Search code examples
google-cloud-platformgoogle-cloud-billingbigquery-udf

BigQuery UDF called from Different project - Who gets the bill?


Scenario:

  • Project A hosts the BigQuery UDFs.
  • Project B is compute project. A compute job running in Project B will call UDFs hosted in Project A.

As I understand, UDFs are executed once per value. So if I have a column C1 which has 100 values, UDF will be called 100 times. So this should be good amount of compute happening in BQ.

Questions

  1. Where exactly BigQuery UDF compute occurs? In project A or B?
  2. which project gets billed for this?

Ideally, we would want project B to have this cost. As these UDFs will be accessed by multiple compute projects and Project A should not bear the cost.


Solution

  • The compute is done on the project B, the project which runs the query.

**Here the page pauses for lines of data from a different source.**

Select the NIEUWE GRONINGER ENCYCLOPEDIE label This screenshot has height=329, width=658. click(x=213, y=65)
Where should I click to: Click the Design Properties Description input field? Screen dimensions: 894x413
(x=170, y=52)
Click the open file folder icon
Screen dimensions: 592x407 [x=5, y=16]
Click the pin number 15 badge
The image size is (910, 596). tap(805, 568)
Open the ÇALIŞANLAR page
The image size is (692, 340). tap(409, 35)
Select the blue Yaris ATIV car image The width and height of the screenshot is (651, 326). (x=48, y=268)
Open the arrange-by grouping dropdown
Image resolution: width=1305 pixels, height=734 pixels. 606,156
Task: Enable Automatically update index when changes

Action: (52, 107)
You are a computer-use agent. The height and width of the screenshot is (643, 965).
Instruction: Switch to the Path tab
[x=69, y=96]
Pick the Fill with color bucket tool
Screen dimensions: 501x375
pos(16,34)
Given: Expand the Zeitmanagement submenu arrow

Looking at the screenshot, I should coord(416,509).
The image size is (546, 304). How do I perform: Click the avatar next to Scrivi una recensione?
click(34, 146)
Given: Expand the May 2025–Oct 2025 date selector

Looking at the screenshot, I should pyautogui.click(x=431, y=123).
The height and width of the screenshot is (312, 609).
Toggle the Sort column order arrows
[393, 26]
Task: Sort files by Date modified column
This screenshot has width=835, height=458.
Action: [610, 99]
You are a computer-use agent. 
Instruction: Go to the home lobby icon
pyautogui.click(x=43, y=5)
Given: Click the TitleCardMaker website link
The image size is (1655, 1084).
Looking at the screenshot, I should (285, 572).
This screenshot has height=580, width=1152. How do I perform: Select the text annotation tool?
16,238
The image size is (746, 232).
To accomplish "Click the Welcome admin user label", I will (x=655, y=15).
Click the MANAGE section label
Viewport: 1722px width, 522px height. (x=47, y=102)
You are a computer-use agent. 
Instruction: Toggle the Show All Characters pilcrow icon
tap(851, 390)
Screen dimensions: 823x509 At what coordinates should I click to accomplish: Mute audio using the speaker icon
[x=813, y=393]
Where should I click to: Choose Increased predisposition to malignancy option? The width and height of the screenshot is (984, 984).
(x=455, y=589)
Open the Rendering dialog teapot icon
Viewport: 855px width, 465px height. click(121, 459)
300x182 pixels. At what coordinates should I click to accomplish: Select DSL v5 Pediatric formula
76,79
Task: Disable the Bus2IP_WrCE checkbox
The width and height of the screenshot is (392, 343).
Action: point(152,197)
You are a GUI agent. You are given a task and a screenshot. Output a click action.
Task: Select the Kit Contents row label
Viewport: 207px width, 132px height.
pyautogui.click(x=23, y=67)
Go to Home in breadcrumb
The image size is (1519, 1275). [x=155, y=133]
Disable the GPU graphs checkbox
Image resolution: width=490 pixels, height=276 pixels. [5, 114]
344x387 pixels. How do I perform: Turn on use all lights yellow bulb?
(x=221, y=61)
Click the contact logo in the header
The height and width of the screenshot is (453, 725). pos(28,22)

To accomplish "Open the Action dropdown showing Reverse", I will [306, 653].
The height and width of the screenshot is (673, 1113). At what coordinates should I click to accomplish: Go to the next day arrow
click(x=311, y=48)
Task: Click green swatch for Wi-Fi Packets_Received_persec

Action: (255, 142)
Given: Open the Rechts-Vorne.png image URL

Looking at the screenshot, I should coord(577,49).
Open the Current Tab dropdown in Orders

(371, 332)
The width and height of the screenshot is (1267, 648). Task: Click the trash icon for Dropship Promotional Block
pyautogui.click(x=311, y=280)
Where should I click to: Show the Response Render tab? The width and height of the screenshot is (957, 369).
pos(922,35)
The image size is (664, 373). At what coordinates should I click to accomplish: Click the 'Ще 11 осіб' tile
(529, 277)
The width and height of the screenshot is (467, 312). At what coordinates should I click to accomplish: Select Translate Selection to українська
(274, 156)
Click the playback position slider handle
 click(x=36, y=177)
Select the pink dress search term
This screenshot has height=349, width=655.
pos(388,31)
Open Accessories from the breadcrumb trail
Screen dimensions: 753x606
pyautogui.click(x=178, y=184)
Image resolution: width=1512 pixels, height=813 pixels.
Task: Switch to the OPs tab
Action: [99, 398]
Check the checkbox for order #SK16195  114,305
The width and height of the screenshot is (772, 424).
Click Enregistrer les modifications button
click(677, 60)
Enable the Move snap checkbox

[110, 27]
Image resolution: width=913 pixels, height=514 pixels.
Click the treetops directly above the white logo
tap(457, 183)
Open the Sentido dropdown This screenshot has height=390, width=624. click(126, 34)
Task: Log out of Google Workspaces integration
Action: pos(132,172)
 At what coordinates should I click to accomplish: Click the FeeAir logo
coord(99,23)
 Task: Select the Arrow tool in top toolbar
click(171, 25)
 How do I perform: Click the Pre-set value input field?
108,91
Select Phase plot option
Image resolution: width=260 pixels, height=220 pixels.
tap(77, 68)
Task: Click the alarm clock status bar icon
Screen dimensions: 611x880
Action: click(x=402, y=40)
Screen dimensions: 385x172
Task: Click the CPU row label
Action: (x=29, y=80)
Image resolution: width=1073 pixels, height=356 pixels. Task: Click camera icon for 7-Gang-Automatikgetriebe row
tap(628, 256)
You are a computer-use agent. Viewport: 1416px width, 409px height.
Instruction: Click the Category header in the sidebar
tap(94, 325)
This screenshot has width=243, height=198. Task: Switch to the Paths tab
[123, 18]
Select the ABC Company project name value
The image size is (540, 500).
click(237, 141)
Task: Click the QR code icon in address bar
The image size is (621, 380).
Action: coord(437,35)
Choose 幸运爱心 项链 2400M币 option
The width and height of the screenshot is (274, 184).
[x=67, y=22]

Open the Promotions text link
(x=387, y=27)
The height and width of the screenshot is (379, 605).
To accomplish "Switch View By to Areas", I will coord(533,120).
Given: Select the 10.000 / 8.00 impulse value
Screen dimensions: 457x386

    The cost is more "complex". In any case, it's never paid by the project A!

    • If you are in "on-demand" pricing, you pay only the volume of data you scan, whatever the number of slots used (you have a quota of 2k slots per project). Because you are not paying the slots, only the volume of scanned data, the UDF are free (it's compute and compute is not charged)
    • If you are in "capacity", which mean you have reservation and slots, your query will use more slots with UDF and therefore you will pay for them

    This answer applies only for UDF. For Remote UDF, it's different. Remote UDF is a Cloud Run Functions (or a Cloud Run Service) which will process the BigQuery row. The BigQuery job will send chunks of row to the remote UDF to process them.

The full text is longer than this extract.